**Problem details:**
While leaving the pictures out, set down only the lines from the one with "Screen dimensions: 769x457" through the end of the records, exactly as they stand.

Stored data entries
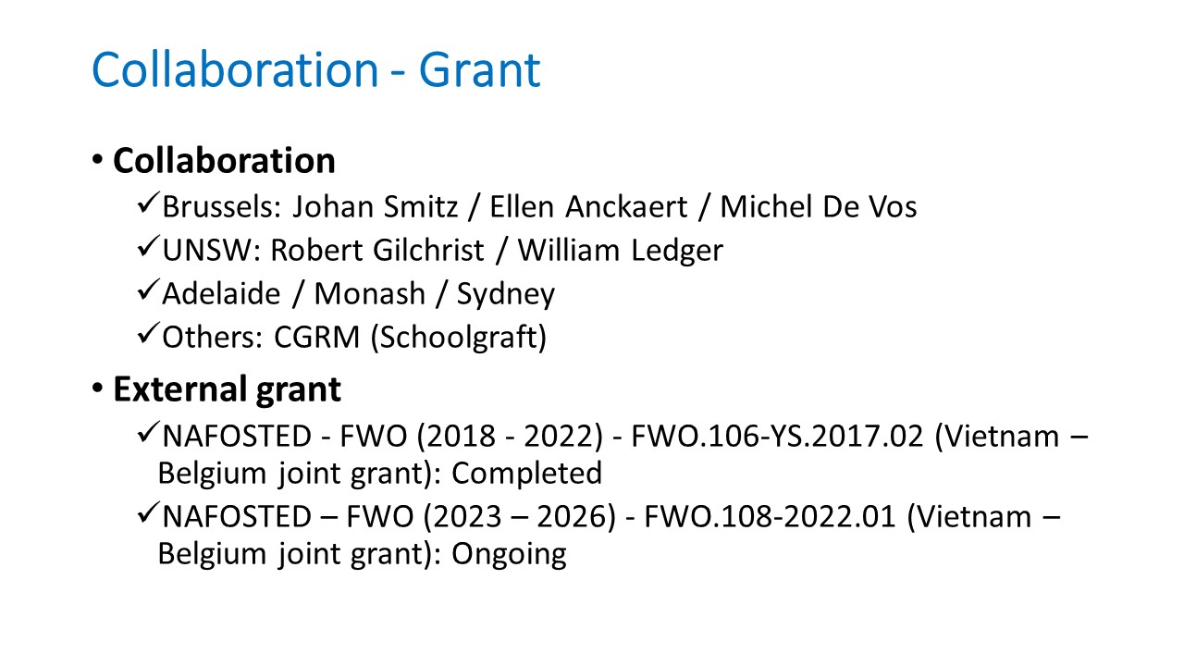Click the word Ongoing
1184x666 pixels.
click(509, 554)
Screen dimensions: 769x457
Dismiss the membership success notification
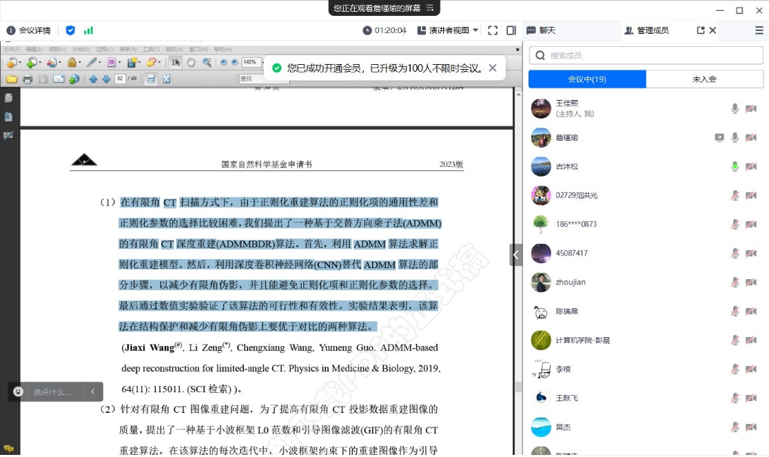coord(493,68)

**Answer area:**
Screen dimensions: 769x457
Dismiss the membership success notification
coord(493,68)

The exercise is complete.